- **DOCUMENTO DE ORIGEM**
......

Assunção de nossa senhora
18/08/2019
Pistas homilético-franciscanas
Liturgia da Palavra: Ap 11,19a; 12,1.3-6a.10ab Sl 44; 1Cor 15,20-27a; Lc 1,39-56
Tema-mensagem: Na assunção, Deus leva à consumação a vocação maternal e missionária de sua Mãe
Sentimento: júbilo
Introdução:
Celebramos hoje, umas das mais belas e admiráveis maravilhas que Deus operou numa de suas criaturas, a mais predileta: o mistério da assunção de Maria.
- Um grande sinal no Céu – uma mulher vestida de sol (Apc 11,19a; 12,1.3-6a.10ab)
Quem nos introduz no mistério desta solenidade é São João que em seu Apocalipse descreve a seguinte visão: Abriu-se o templo de Deus que está no céu e apareceu no Templo a arca da Aliança. Então, apareceu um grande sinal: “uma mulher vestida de sol, tendo a lua debaixo dos pés e sobre a cabeça uma coroa de doze estrelas” (Apc ,1).
Os místicos cristãos sempre viram nesta mulher tanto a nova Eva, a nova mãe da nova humanidade como também e principalmente, o Antigo e novo Povo de Deus, a Igreja. Esta mulher é envolta numa grande contradição: se de um lado vem adornada como rainha, com adereços celestes (a lua, o sol, as estrelas), por outro lado, tem de enfrentar as dores de um parto e a perseguição de um grande Dragão postado à sua frente e pronto para devorar-lhe o Filho, logo que nascesse.

......

- **INSTRUÇÕES DO EXERCÍCIO**
**A.** No texto sobre a assunção de Maria, qual sentimento é indicado para a celebração?
**B.** Retome o texto sobre a assunção de Maria a partir do ponto em que ele para.

- **LINHAS DE DADOS**
......

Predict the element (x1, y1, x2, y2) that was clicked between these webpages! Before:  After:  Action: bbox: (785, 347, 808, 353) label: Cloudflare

......

- **RESPOSTAS DAS TAREFAS**
**A.** Júbilo.

**B.**
Está aí muito bem descrita uma visão dialética da realidade existencial da Igreja: um complexo de grandeza e de miséria, de luz e de sombra. Assim, a uma cristologia do Filho do Homem, da cruz, corresponde sempre e da mesma forma e com o peso da mesma tradição uma mariologia e um eclesiologia também do Filho do Homem, da cruz. No Filho desta Mulher e nela mesma se cumpre, portanto, o protoevangelho, isto é, o vaticínio mais arcaico do Cristo na Escritura, que anuncia a sua vitória sobre a “antiga serpente” (“Satanás”: o adversário, o acusador), isto é, sobre a soberba diabólica e todas as forças inimigas de Deus. Uma pensadora de nossos tempos, Gertrud von Le Fort, em um livrinho intitulado “A mulher eterna”, evoca esta decisiva participação da mulher no mistério da salvação, incluída no dogma da Igreja Católica:
A Igreja não só compara a mulher – cada mulher – na doutrina do sacramento do matrimônio, com ela mesma, mas ela também glorificou uma mulher como Rainha do Céu, ela a chamou de “Mãe do Redentor”, de “Mãe da divina graça” (…).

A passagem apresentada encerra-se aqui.